The excerpt on para athletics sport classes says there are very limited events for the T20 classification on the Paralympic program. Using the text, explain in one to three sentences why.

====== Excerpt

T13/F13 – Athletes with a T13/F13 sport class have the least severe visual impairment eligible  They have the highest visual acuity and/or a visual field of less than 20 degrees radius.

Learning Disability

  T20/F20 – Athletes in this class have an intellectual impairment that impacts on the activities of running (400m – marathon), jumping (long jump and triple jump) or throwing events (shot put). As, there is one sport class for running and jumping events (T20) and one for field events (F20) and athletes must meet the sport-specific MDC for each of their respective events (running, jumping or throwing) currently there are very limited events for T20 classification on the Paralympic program.

Cerebral Palsy

 T32-4 (wheelchair track), T35-38 (running track), F31-34 (seated throws) and F35-38 (standing throws)

Athletes in these classes are affected by hypertonia, ataxia and athetosis all of which typically affect co-ordination of movement the degree of the disability varies greatly from the most impaired 31-32 who are often in assisted Wheelchair  through 33-34 who normally use manual wheelchairs and also compete seated the variation in impairment means the level of a class can vary greatly.

Short stature

40-41  Standing height and limb length are reduced due to conditions such as achondroplasia and osteogenesis imperfecta. the difference between 40 and 41 classification with 41 being taller and a 40 shorter with disproportionate limbs.

============
====== Records shown

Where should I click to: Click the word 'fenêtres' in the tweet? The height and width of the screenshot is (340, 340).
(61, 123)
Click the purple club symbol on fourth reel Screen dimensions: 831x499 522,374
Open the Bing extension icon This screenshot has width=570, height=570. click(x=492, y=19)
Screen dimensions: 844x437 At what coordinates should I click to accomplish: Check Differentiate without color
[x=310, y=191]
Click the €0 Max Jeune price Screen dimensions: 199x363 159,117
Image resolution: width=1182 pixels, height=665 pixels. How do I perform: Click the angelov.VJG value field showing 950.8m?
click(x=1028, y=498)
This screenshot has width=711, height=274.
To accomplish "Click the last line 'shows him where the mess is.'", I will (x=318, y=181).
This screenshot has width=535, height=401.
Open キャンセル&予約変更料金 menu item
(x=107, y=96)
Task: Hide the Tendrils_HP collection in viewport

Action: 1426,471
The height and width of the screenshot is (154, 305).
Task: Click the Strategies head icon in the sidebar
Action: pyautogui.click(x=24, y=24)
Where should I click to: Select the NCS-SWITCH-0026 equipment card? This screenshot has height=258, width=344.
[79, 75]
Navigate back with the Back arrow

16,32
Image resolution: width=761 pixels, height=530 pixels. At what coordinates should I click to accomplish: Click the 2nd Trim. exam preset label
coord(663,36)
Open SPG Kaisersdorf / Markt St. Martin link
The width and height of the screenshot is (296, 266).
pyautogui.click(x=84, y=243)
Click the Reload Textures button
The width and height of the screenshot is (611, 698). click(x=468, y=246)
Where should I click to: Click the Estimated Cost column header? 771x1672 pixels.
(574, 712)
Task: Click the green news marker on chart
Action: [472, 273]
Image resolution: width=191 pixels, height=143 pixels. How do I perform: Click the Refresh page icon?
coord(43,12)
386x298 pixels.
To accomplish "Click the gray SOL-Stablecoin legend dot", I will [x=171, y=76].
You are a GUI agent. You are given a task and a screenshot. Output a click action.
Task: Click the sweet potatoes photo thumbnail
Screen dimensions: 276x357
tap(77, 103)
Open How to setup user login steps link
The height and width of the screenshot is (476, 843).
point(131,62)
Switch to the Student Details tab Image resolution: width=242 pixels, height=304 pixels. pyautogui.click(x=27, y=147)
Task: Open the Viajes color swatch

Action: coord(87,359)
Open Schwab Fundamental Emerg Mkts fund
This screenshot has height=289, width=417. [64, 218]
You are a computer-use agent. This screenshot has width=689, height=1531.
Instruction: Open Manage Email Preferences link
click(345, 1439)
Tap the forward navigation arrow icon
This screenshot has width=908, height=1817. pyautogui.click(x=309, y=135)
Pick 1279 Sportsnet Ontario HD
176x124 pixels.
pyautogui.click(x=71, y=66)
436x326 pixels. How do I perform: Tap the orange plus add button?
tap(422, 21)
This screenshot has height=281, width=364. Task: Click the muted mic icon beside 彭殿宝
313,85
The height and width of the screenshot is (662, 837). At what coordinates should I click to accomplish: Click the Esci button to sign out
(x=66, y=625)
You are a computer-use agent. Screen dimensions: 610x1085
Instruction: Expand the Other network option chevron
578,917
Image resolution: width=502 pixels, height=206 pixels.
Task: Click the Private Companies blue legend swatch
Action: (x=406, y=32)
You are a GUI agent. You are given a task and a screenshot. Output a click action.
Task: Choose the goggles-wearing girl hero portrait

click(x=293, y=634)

============

* [Output for this exercise]: There is only one sport class for running and jumping events (T20) and one for field events (F20). Athletes must also meet the sport-specific MDC for each of their respective events: running, jumping or throwing. For these reasons, very few events are currently open to the T20 classification.